Biliyorum çünkü hiç bu kadar nefret etmemişti kimseden. Önceden her şeyi affetmişti ama bu ne sevdiğiydi, ne dostu, ne kimsesi. Bir çok şeyiydi
çünkü: hepsiydi; sevdiği, dostu, her şeyi. Ne onu sevebilmişti, ne ondan vazgeçebilmişti.

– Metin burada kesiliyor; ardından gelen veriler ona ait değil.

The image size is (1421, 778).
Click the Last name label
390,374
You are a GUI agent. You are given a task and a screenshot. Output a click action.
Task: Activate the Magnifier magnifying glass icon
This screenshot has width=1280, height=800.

Dünya bazı geceler onunla kalmamı
isterdi. Onunla aynı odada uyumak istemezdim çünkü o sayıklamaları, gece
uyandırıp 'Elif ben yine rüya gördüm, gözümün önündeydiler.'' demeleri beni yorgun ve üzgün düşürürdü. Bir gün yine ziyaretine
gittiğimde elinde makas saçlarına dalmak üzereyken son anda girdim odaya. biraz
geç kalmıştım ama yinede yarısını kurtarabilmiştim . ' o isterdi ,o istediği
için uzatmadım tabi ki ama severdi. bu saçların içinde yaşadı o '
demişti. 'Elif. O'nun o hep kendini bilmiş hali
vardı,okuyorsun da ne oluyor,yazıyorsunda ne oluyor derdi bana elif.'
yazıyordu,çok güzel yazıyordu. bir sürü insanın dili oluyordu. ancak bu ara
yazdıkları hep aynıydı.Hep sert bir cinayet ve ya tecavüz tadında, kadınların uzuvlarını nesnelere, kullanışlı bir şeylere benzetişler. Bazen kendi adıyla hikayeler uyduruyor,bazen de kendi hikayesine başka
isimler buluyordu.kalemi acıydı çoğu zaman ama hiç son zamanlardaki gibi acı
olmamıştı.
bir gün
onu yine ziyarete gittiğimde bir kaç gündür evde olmadığını öğrendim. Nereye
gittiği hakkında bilgisi yoktu kimsenin. 'Dönebilirim' demişti. Nereye giderse
gitsin o nefretten kurtulamayacağını anlayamayacak kadar dönmüştü gözü belli ki.
odasında eşyalarım olduğunu söyleyip defterlerinin olduğu dolabı açtım. son
yazdıklarını okudum. ölümle yaşam arasında kaldığını belli eden apaçık
cümleleri vardı. ama yine son noktayı koymayı ihmal etmemişti. bu defteri de
bitirirken yine aynı sevdiği cümleleri kurmuştu
''Ve
ben karanlığında şehrin, bir masalın içine düş'tüm.Uyanmamak üzere...
"Düşsel
cenazelerin yasını tutuyorum;
Gömdük.El
oğlunun biriydi. "
anladım
ki gidişi ne sevdiğinden ne dostundan olmuştu. tek gidiş kendisindendi.
2
Dünya
rüyasız,hülyasız bir şarkı yazdı şimdi. yeniden döndü evine.
'hani
bir insan rahatlar ve huzur dolar ya öyleyim şimdi. içimdeki tek sıkıntım beni
yazdıracak malzememin bir anda uçup gitmesi. affedilemeyecek olanın
affedilmesi. hani kendi ruh sağlığını tehlikeye atıp da karşındakini dinlemek
var ya; işte bu öncelik dünyanın en zor işi değilse bende kendim değilimdir.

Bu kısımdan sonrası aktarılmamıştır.